■乾の「日本では初めて」のヘッドで清水が先制 上昇気流をつかんだ、と言っていいだろう。 J2リーグ第11節が4月21、2…
■乾の「日本では初めて」のヘッドで清水が先制
上昇気流をつかんだ、と言っていいだろう。
J2リーグ第11節が4月21、22、23日に行なわれ、前節まで12位の清水エスパルスは大宮アルディージャとのアウェイゲームに臨んだ。序盤からゲームを支配していくと、MF中山克広、MF乾貴士、FWチアゴ・サンタナらが決定機を迎える。しかし、大宮GK笠原昂史の好セーブに阻まれる。それでも20分、敵陣左サイドから乾が右サイドへ展開すると、右SB岸本武流がファーポスト際へクロスを供給する。
ここへ走り込んできたのが乾だった。相手DFの前へ身体を滑り込ませ、ヘディングシュートを突き刺したのだった。「クロスのターゲットは基本的にチアゴ(・サンタナ)なので、その裏で触れたらいいなと思っていました。ヘディングシュートは珍しいですね。日本では初めてですね」という自身シーズン初得点である。
前半は1対0で終了する。秋葉忠宏監督は「前半のうちに3点、4点、5点と仕留めるチャンスがありながら、1点しか入らなかった。危険な状態だとハーフタイムに伝えて、交代選手を含めてこのアウェイの暑いなかでどう戦っていくのか、どうマネジメントするのか話をしていました」と言う。

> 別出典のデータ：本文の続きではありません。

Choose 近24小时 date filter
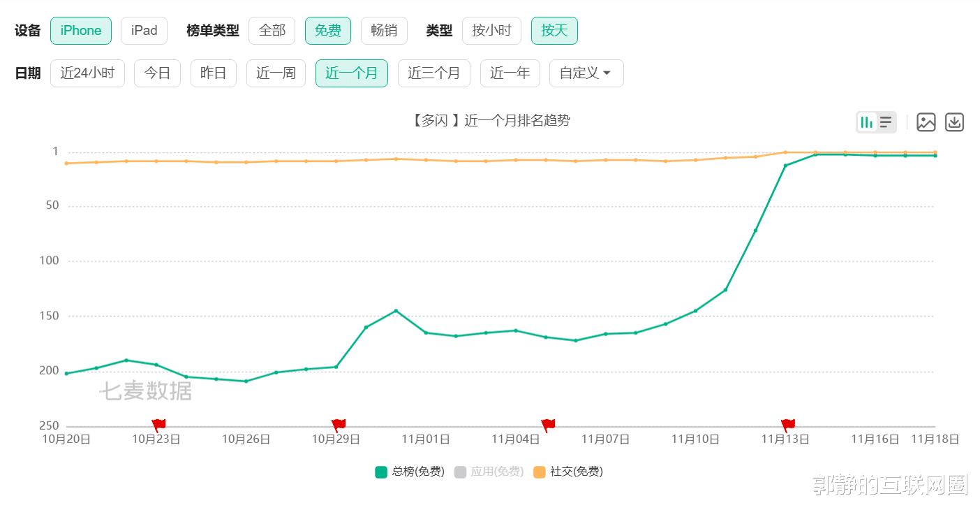Viewport: 980px width, 510px height. tap(87, 73)
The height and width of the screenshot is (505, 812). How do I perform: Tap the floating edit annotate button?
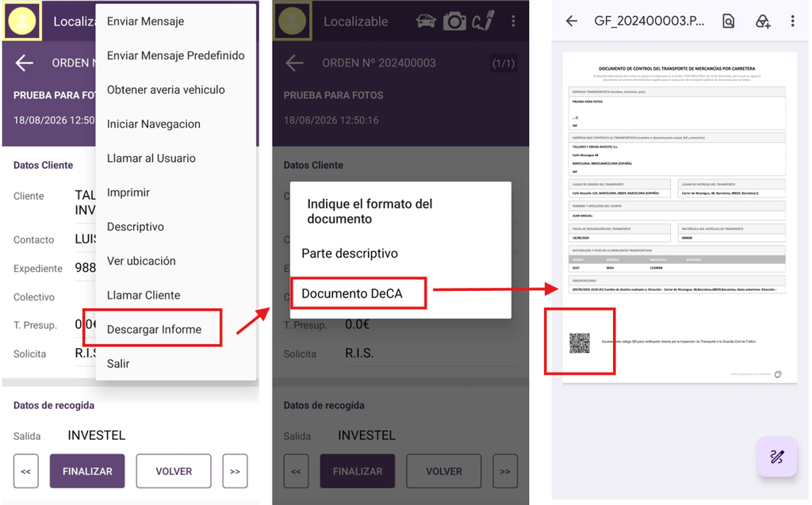pos(777,457)
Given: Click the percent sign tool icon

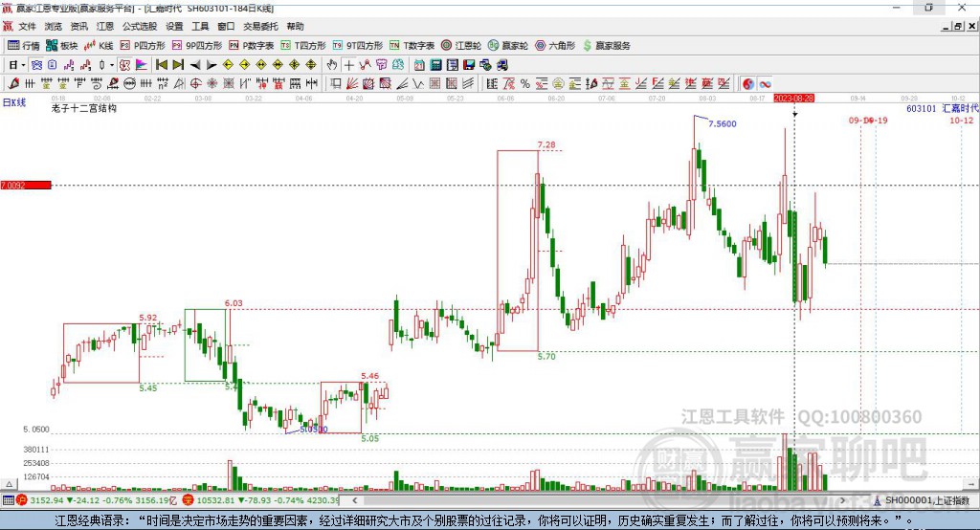Looking at the screenshot, I should 525,84.
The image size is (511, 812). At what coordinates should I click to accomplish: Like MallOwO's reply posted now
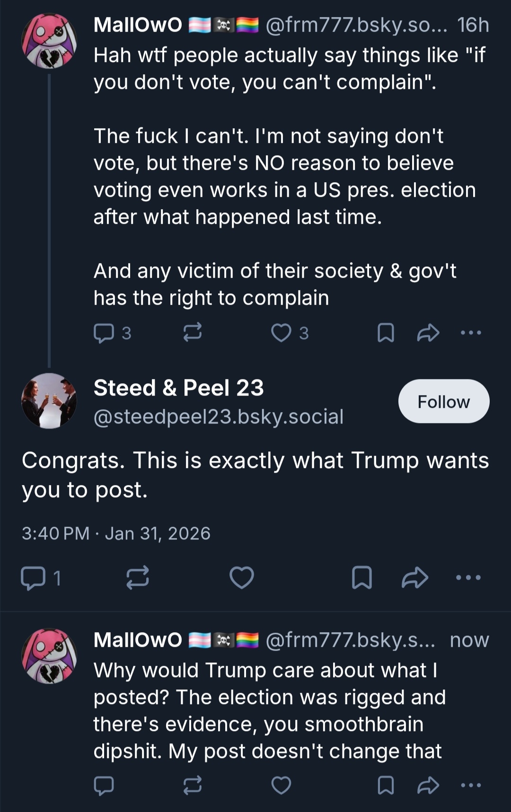281,786
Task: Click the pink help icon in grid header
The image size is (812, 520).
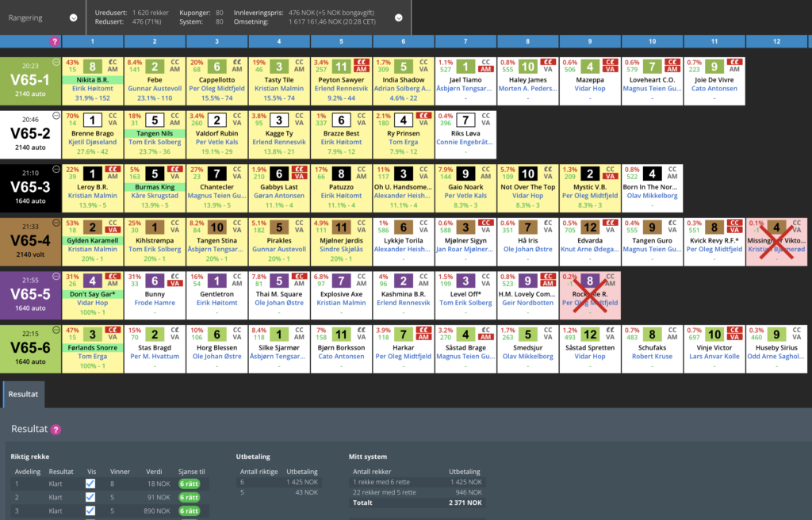Action: click(x=55, y=41)
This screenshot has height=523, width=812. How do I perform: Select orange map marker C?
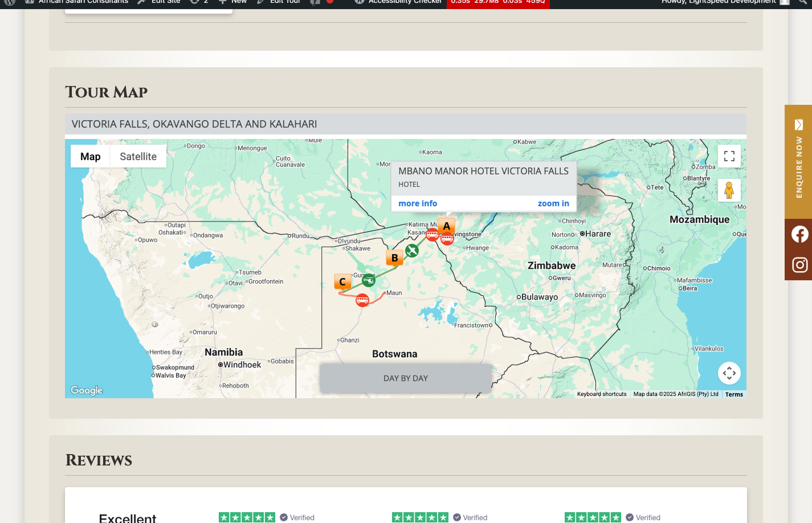[342, 281]
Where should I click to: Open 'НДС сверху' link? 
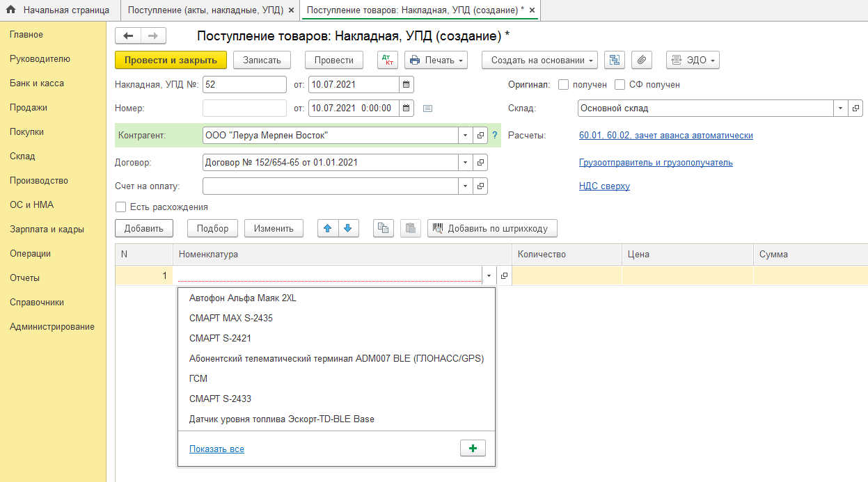coord(604,186)
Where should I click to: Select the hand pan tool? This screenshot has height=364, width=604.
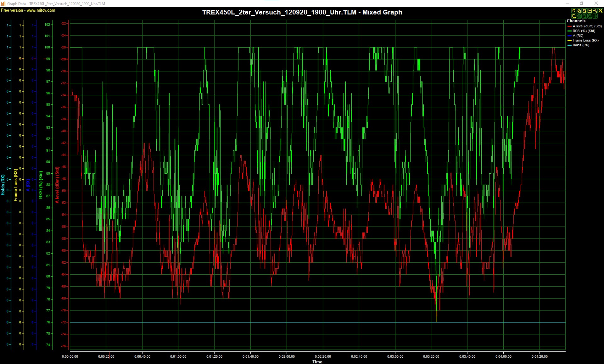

果たして、56分にカルリーニョス・ジュニオが追加点を蹴り込む。さらに87分、北川航也のシュートをGKがストップしたセカンドボールを、神谷優太がプッシュする。3対0の危なげない勝利に、秋葉監督は「交代選手を含めていいゲームコントロール、いいゲームマネジメントをして、しっかりと3点取って、大人のゲームをしてくれました」と選手のパフォーマンスを讃えた。
■「ここからひとつも負けるつもりはない」と秋葉監督
J2からルヴァンカップに参戦している清水とジュビロ磐田は、3月下旬から今節の大宮戦まで9連戦を消化してきた。中2日か中3日で試合を迎えるスケジュールでは、秋葉監督が自身のエッセンスを落とし込む時間に限りがあった。そう考えると、8節の東京ヴェルディ戦から3勝1分けと調子をあげているなかでも、チームはまだまだ伸びしろを含んでいると言えそうだ。
カタールW杯日本代表GKの権田修一は、大宮戦の3日前に行なわれたルヴァンカップに触れた。ベンチ入りを含めて平均年齢22・13歳の若いチームで川崎フロンターレに臨み、0対6の大敗を喫してしまったのだ。
「川崎Fに0対6で負けたのは、クラブとして絶対に目を逸らしちゃいけないことだし、川崎F戦に出た選手たちは、エスパルスの未来を背負っていかなきゃいけないなので。29日からはまた3連戦がありますし、スタメンの11人、控えを含めた18人では連戦を乗り切って勝つのは難しいと考えたときに、川崎F戦に出た彼らがリーグ戦の18人に入ってこないと。
いまは平均年齢がちょっと高くて、このままだと2、3年後を見ると厳しくなってきちゃうので、クラブがどう成長していくのかも考えないといけないと思っています」
10代前半や20代前半の選手の台頭は望まれるものの、主力選手で固めたチームがポテンシャルを発揮しているのは確かだ。秋葉監督就任後の4試合は12得点2失点と、攻守がしっかりと噛み合っている。47歳の指揮官は「ここからひとつも負けるつもりはないので、しっかりとしたものを見せたい」と力強く話した。